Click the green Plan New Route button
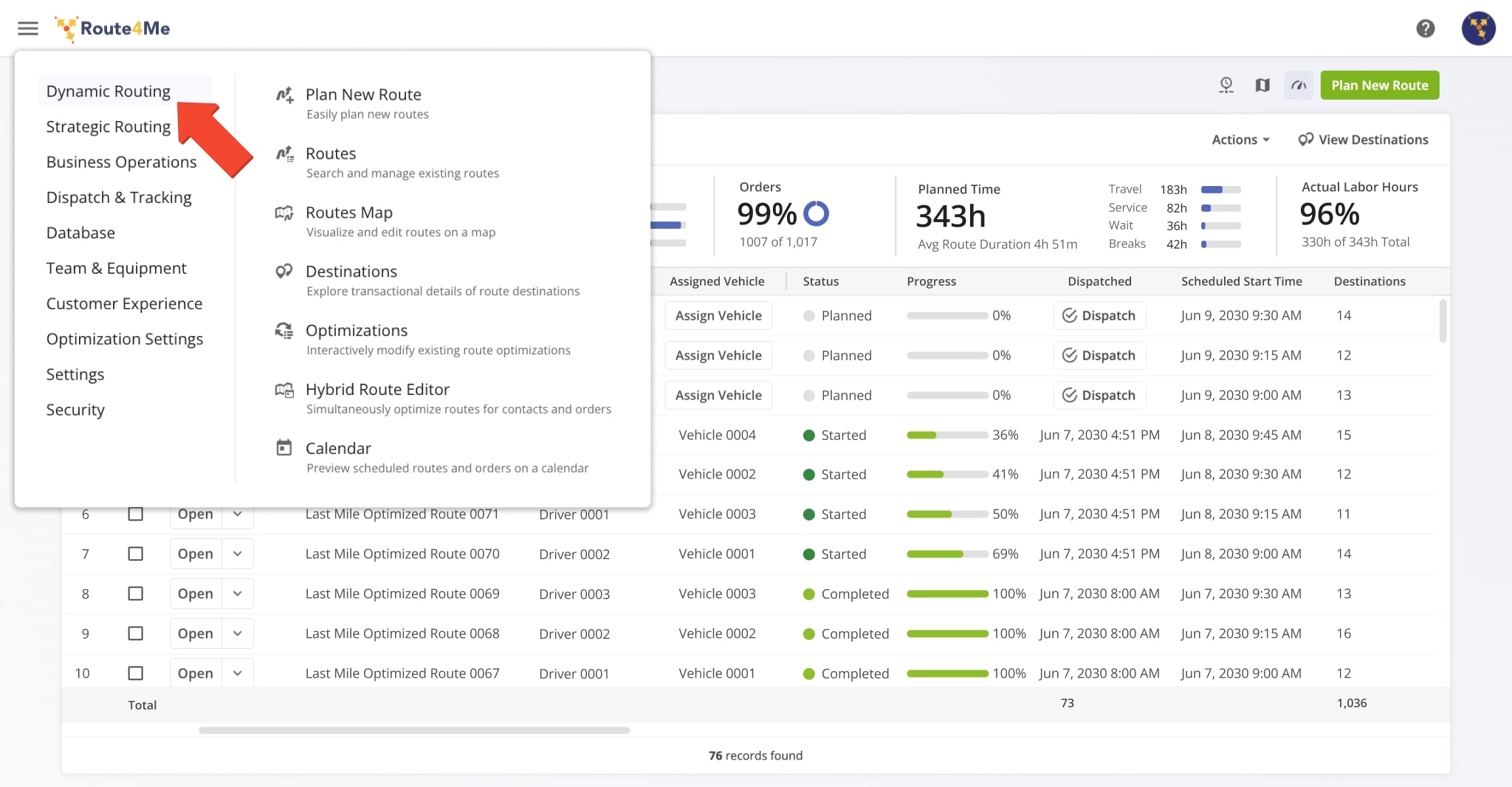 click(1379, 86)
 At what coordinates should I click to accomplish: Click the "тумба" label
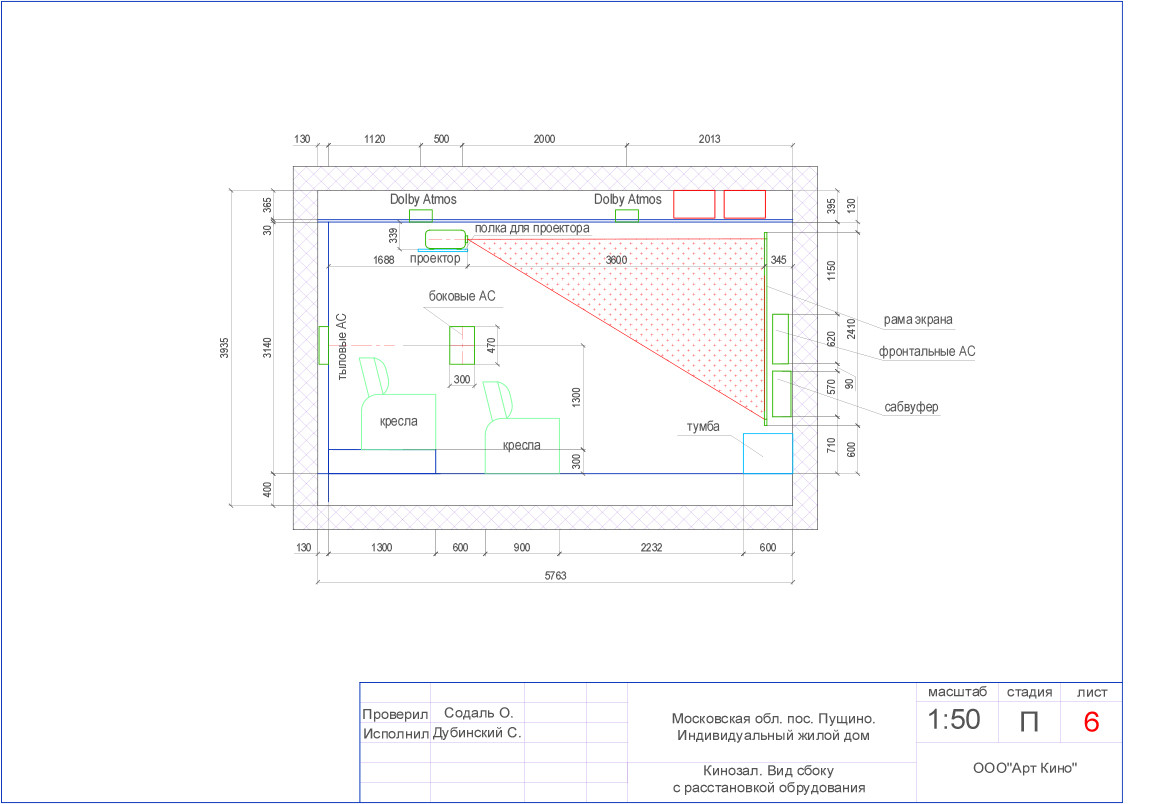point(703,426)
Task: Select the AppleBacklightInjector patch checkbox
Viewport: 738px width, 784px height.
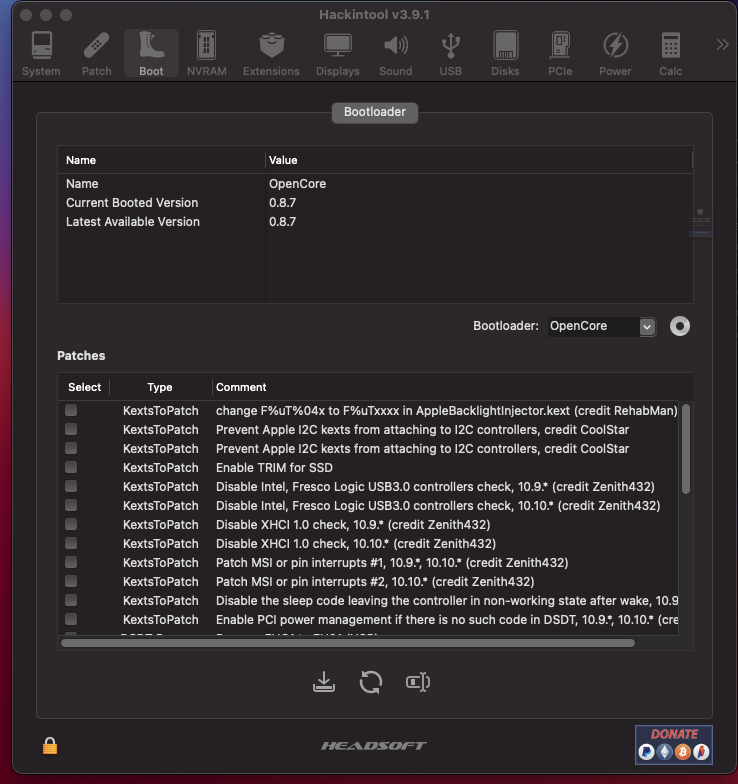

════════════════════

## EXERCISE DESCRIPTION
Reproduce everything above exactly, images excluded.

## ANSWER BOX
Click the green Plan New Route button
 click(1379, 86)
 At what coordinates should I click to accomplish: Click the "тумба" label
point(703,426)
Task: Select the AppleBacklightInjector patch checkbox
Viewport: 738px width, 784px height.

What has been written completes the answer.